:: Task directions ::
Exactly the lines below, starting with the one containing "Image resolution: width=1000" and going on through the one containing "Click the walshtyler@ecrater.com link", must be reproduced, both ends included, and no pictures with them.

:: Supplied records ::
━━━━
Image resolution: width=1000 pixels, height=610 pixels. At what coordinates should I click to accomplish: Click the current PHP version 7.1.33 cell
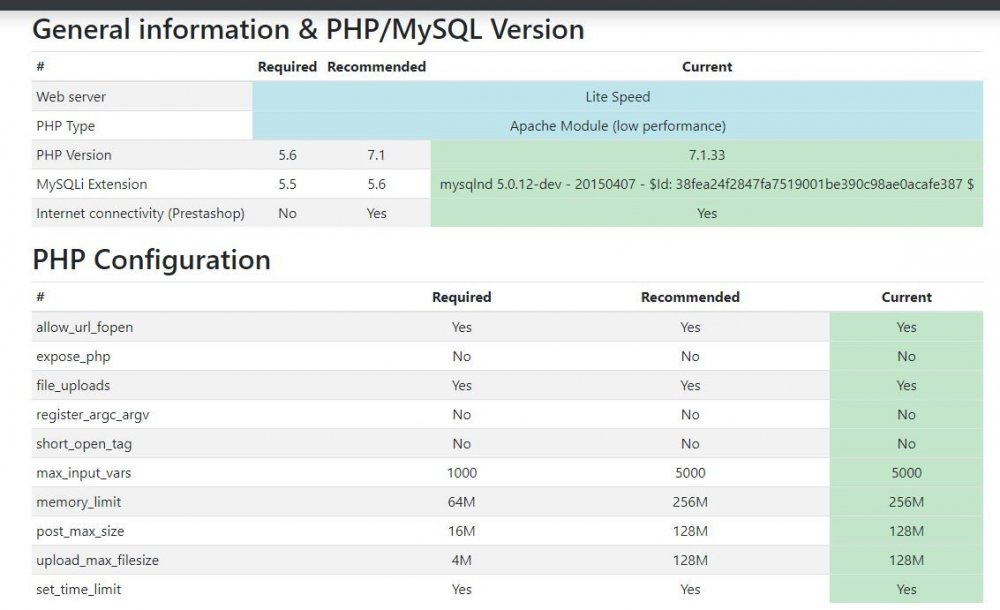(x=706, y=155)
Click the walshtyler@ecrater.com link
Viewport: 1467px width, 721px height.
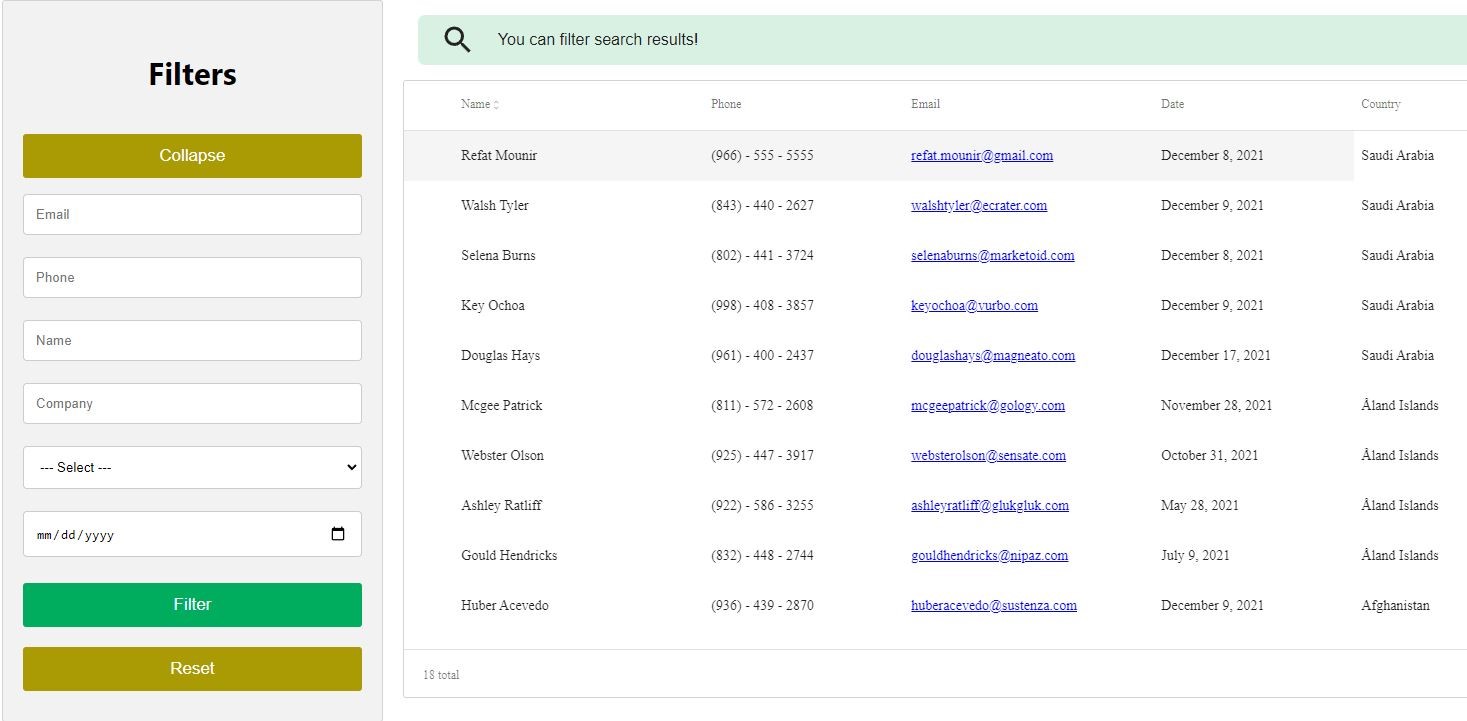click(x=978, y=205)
━━━━
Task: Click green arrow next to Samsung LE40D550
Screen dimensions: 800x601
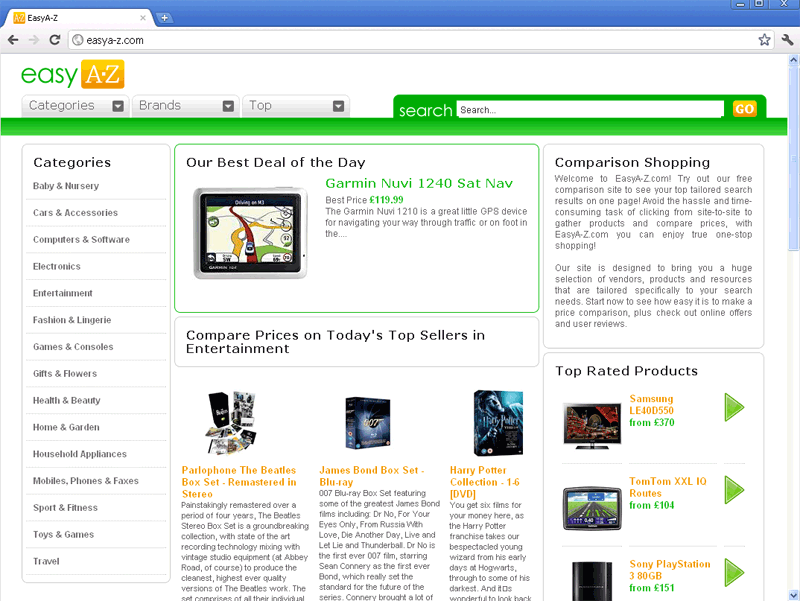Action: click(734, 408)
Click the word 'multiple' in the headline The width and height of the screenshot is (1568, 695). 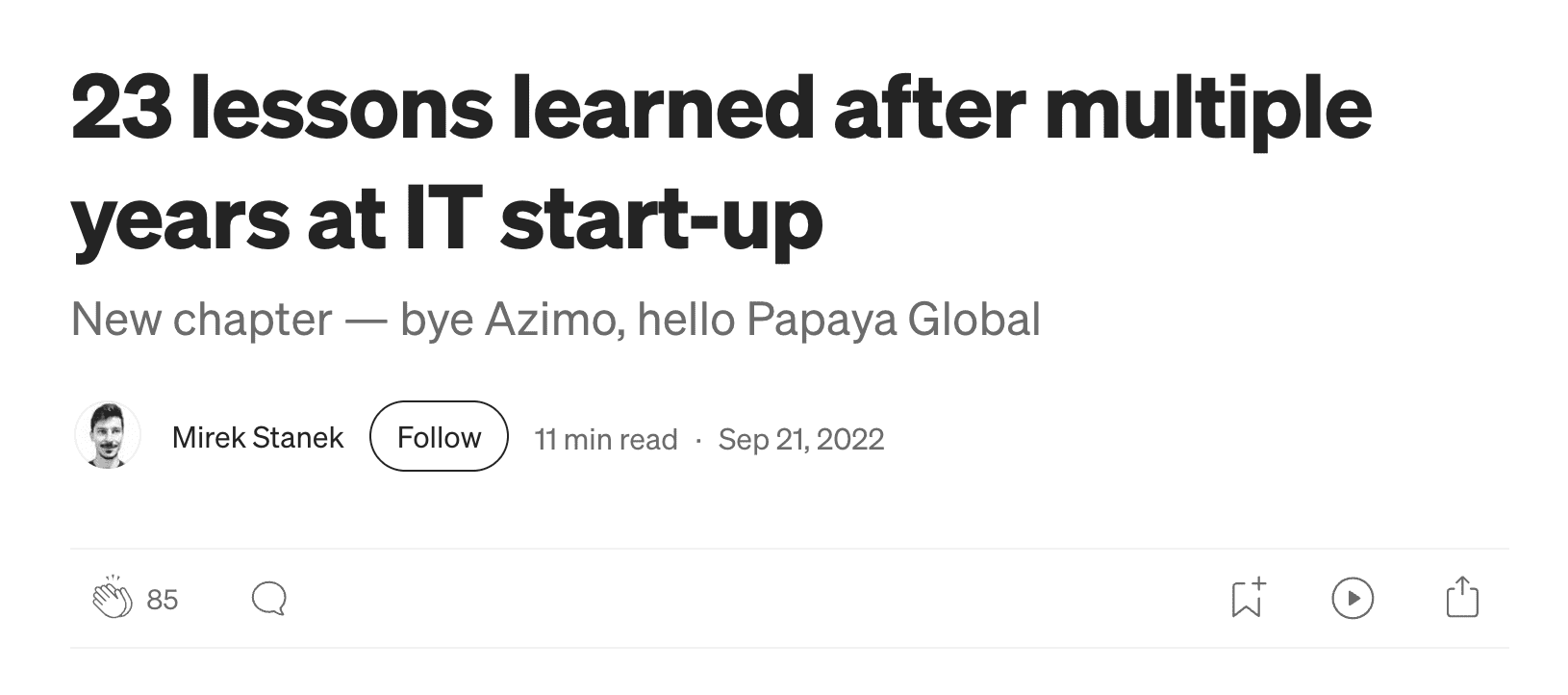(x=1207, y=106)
━━━━
:: Finished exercise ::
Image resolution: width=1000 pixels, height=610 pixels. At what coordinates should I click to accomplish: Click the current PHP version 7.1.33 cell
(x=706, y=155)
Click the walshtyler@ecrater.com link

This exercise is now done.